[Stored data]
_ _ _ _ _ _ _
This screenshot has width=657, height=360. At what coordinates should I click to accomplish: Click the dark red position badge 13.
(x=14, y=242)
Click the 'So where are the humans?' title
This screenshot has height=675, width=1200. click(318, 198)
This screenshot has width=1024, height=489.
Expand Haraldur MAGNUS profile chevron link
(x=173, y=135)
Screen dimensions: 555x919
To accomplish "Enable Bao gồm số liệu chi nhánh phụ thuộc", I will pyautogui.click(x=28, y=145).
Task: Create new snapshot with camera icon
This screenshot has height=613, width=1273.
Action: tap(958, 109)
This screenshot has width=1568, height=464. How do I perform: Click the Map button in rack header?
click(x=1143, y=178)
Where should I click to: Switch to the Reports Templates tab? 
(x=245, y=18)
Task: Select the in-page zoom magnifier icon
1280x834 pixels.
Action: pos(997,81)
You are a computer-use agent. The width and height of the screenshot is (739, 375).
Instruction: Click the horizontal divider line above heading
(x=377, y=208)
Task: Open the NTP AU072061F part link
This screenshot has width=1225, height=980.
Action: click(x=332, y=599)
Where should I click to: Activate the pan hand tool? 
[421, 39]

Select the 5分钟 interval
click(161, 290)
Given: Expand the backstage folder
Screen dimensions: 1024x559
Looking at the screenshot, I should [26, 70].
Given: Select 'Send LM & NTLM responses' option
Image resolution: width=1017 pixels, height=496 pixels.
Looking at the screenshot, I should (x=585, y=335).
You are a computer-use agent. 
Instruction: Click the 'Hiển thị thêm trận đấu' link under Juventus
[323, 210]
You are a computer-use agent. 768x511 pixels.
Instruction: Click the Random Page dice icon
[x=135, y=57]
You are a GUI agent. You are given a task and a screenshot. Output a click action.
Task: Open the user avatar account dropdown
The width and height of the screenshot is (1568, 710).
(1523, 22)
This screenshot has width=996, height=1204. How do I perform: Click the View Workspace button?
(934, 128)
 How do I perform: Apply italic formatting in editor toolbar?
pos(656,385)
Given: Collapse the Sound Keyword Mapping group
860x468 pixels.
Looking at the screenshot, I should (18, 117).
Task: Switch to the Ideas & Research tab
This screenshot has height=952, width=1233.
_ _ _ _ _ _ _
▶ [THE PROBLEM] Search the records for the string "Open" and report each line that has it.

▶ [ANSWER BOX]
Task: Open the NTP AU072061F part link
Task: Open the user avatar account dropdown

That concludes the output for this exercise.